* **Directions**
Retype the entries below without any change.

□ □ □

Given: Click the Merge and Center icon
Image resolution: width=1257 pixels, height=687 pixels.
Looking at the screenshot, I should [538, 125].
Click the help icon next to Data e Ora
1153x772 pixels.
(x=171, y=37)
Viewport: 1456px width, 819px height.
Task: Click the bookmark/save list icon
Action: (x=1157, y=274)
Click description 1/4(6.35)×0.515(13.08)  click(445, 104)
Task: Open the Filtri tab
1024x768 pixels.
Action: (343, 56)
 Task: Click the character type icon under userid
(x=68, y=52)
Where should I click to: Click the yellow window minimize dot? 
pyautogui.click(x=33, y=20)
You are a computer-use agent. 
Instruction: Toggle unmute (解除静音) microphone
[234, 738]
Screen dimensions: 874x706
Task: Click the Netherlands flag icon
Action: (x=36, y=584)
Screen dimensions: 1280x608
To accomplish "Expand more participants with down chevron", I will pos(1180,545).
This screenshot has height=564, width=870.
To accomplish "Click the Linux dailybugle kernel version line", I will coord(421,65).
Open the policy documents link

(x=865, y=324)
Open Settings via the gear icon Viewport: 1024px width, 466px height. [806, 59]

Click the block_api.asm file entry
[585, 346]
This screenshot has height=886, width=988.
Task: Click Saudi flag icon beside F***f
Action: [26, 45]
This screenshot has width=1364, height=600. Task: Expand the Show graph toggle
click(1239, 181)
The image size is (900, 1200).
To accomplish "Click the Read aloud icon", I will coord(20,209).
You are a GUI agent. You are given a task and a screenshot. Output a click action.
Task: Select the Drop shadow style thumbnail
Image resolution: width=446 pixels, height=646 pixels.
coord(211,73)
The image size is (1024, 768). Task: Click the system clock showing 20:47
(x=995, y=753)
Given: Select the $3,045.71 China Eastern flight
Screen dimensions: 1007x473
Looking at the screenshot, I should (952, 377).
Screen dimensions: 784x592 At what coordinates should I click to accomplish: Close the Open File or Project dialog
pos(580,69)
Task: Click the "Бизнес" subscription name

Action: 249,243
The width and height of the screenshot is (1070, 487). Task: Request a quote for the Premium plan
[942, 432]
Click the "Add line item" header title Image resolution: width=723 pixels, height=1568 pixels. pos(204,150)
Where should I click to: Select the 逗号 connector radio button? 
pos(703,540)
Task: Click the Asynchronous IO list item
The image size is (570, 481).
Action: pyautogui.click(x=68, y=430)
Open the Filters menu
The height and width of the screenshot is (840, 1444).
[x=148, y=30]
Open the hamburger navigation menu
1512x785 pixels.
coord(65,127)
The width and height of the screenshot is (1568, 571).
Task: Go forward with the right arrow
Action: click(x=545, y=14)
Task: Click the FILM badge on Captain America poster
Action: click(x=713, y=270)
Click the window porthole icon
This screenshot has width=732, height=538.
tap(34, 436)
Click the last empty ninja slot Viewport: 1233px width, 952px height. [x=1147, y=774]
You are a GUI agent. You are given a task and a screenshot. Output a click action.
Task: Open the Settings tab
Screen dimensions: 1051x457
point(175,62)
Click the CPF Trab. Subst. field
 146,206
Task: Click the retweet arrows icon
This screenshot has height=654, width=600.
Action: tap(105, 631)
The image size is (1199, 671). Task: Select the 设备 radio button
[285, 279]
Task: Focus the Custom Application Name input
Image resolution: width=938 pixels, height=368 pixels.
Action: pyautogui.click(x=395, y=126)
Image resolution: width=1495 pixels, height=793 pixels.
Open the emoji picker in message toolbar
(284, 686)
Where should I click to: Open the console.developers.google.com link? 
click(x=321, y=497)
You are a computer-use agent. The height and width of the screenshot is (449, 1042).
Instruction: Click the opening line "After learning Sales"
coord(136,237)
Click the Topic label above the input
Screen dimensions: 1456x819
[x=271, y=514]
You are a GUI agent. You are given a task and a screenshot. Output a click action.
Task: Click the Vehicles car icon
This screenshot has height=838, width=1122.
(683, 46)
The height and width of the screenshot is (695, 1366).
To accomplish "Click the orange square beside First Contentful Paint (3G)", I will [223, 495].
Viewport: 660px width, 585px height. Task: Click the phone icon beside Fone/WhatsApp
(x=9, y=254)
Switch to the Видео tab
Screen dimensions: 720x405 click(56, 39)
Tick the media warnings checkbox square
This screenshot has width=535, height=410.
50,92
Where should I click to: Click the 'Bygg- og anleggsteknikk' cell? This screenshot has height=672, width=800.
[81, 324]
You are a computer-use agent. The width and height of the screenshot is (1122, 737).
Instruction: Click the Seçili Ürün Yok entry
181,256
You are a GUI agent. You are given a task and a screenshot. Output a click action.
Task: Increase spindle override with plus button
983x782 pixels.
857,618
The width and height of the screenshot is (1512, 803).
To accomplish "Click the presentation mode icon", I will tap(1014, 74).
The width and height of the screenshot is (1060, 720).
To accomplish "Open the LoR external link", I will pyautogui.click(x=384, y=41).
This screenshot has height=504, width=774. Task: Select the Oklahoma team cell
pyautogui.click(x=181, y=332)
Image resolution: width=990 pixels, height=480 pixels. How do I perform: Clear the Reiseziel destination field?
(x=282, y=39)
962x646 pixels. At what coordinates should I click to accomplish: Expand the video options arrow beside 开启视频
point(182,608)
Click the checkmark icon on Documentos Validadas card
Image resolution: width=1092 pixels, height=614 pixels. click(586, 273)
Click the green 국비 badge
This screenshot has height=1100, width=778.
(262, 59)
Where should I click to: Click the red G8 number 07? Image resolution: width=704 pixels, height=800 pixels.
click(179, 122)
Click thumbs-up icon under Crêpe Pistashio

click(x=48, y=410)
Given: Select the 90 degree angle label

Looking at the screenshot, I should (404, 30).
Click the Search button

□ □ □

* **Response below**
Given: Click the Merge and Center icon
Image resolution: width=1257 pixels, height=687 pixels.
Looking at the screenshot, I should [538, 125].
Click the help icon next to Data e Ora
1153x772 pixels.
(x=171, y=37)
Viewport: 1456px width, 819px height.
Task: Click the bookmark/save list icon
Action: (x=1157, y=274)
Click description 1/4(6.35)×0.515(13.08)  click(445, 104)
Task: Open the Filtri tab
1024x768 pixels.
Action: (343, 56)
 Task: Click the character type icon under userid
(x=68, y=52)
Where should I click to: Click the yellow window minimize dot? 
pyautogui.click(x=33, y=20)
You are a computer-use agent. 
Instruction: Toggle unmute (解除静音) microphone
[234, 738]
Screen dimensions: 874x706
Task: Click the Netherlands flag icon
Action: (x=36, y=584)
Screen dimensions: 1280x608
To accomplish "Expand more participants with down chevron", I will pos(1180,545).
This screenshot has height=564, width=870.
To accomplish "Click the Linux dailybugle kernel version line", I will coord(421,65).
Open the policy documents link

(x=865, y=324)
Open Settings via the gear icon Viewport: 1024px width, 466px height. [806, 59]

Click the block_api.asm file entry
[585, 346]
This screenshot has height=886, width=988.
Task: Click Saudi flag icon beside F***f
Action: [26, 45]
This screenshot has width=1364, height=600. Task: Expand the Show graph toggle
click(1239, 181)
The image size is (900, 1200).
To accomplish "Click the Read aloud icon", I will coord(20,209).
You are a GUI agent. You are given a task and a screenshot. Output a click action.
Task: Select the Drop shadow style thumbnail
Image resolution: width=446 pixels, height=646 pixels.
coord(211,73)
The image size is (1024, 768). Task: Click the system clock showing 20:47
(x=995, y=753)
Given: Select the $3,045.71 China Eastern flight
Screen dimensions: 1007x473
Looking at the screenshot, I should (952, 377).
Screen dimensions: 784x592 At what coordinates should I click to accomplish: Close the Open File or Project dialog
pos(580,69)
Task: Click the "Бизнес" subscription name

Action: 249,243
The width and height of the screenshot is (1070, 487). Task: Request a quote for the Premium plan
[942, 432]
Click the "Add line item" header title Image resolution: width=723 pixels, height=1568 pixels. pos(204,150)
Where should I click to: Select the 逗号 connector radio button? 
pos(703,540)
Task: Click the Asynchronous IO list item
The image size is (570, 481).
Action: pyautogui.click(x=68, y=430)
Open the Filters menu
The height and width of the screenshot is (840, 1444).
[x=148, y=30]
Open the hamburger navigation menu
1512x785 pixels.
coord(65,127)
The width and height of the screenshot is (1568, 571).
Task: Go forward with the right arrow
Action: click(x=545, y=14)
Task: Click the FILM badge on Captain America poster
Action: click(x=713, y=270)
Click the window porthole icon
This screenshot has width=732, height=538.
tap(34, 436)
Click the last empty ninja slot Viewport: 1233px width, 952px height. [x=1147, y=774]
You are a GUI agent. You are given a task and a screenshot. Output a click action.
Task: Open the Settings tab
Screen dimensions: 1051x457
point(175,62)
Click the CPF Trab. Subst. field
 146,206
Task: Click the retweet arrows icon
This screenshot has height=654, width=600.
Action: tap(105, 631)
The image size is (1199, 671). Task: Select the 设备 radio button
[285, 279]
Task: Focus the Custom Application Name input
Image resolution: width=938 pixels, height=368 pixels.
Action: pyautogui.click(x=395, y=126)
Image resolution: width=1495 pixels, height=793 pixels.
Open the emoji picker in message toolbar
(284, 686)
Where should I click to: Open the console.developers.google.com link? 
click(x=321, y=497)
You are a computer-use agent. The height and width of the screenshot is (449, 1042).
Instruction: Click the opening line "After learning Sales"
coord(136,237)
Click the Topic label above the input
Screen dimensions: 1456x819
[x=271, y=514]
You are a GUI agent. You are given a task and a screenshot. Output a click action.
Task: Click the Vehicles car icon
This screenshot has height=838, width=1122.
(683, 46)
The height and width of the screenshot is (695, 1366).
To accomplish "Click the orange square beside First Contentful Paint (3G)", I will [223, 495].
Viewport: 660px width, 585px height. Task: Click the phone icon beside Fone/WhatsApp
(x=9, y=254)
Switch to the Видео tab
Screen dimensions: 720x405 click(56, 39)
Tick the media warnings checkbox square
This screenshot has width=535, height=410.
50,92
Where should I click to: Click the 'Bygg- og anleggsteknikk' cell? This screenshot has height=672, width=800.
[81, 324]
You are a computer-use agent. The width and height of the screenshot is (1122, 737).
Instruction: Click the Seçili Ürün Yok entry
181,256
You are a GUI agent. You are given a task and a screenshot. Output a click action.
Task: Increase spindle override with plus button
983x782 pixels.
857,618
The width and height of the screenshot is (1512, 803).
To accomplish "Click the presentation mode icon", I will tap(1014, 74).
The width and height of the screenshot is (1060, 720).
To accomplish "Open the LoR external link", I will pyautogui.click(x=384, y=41).
This screenshot has height=504, width=774. Task: Select the Oklahoma team cell
pyautogui.click(x=181, y=332)
Image resolution: width=990 pixels, height=480 pixels. How do I perform: Clear the Reiseziel destination field?
(x=282, y=39)
962x646 pixels. At what coordinates should I click to accomplish: Expand the video options arrow beside 开启视频
point(182,608)
Click the checkmark icon on Documentos Validadas card
Image resolution: width=1092 pixels, height=614 pixels. click(586, 273)
Click the green 국비 badge
This screenshot has height=1100, width=778.
(262, 59)
Where should I click to: Click the red G8 number 07? Image resolution: width=704 pixels, height=800 pixels.
click(179, 122)
Click thumbs-up icon under Crêpe Pistashio

click(x=48, y=410)
Given: Select the 90 degree angle label

Looking at the screenshot, I should (404, 30).
Click the Search button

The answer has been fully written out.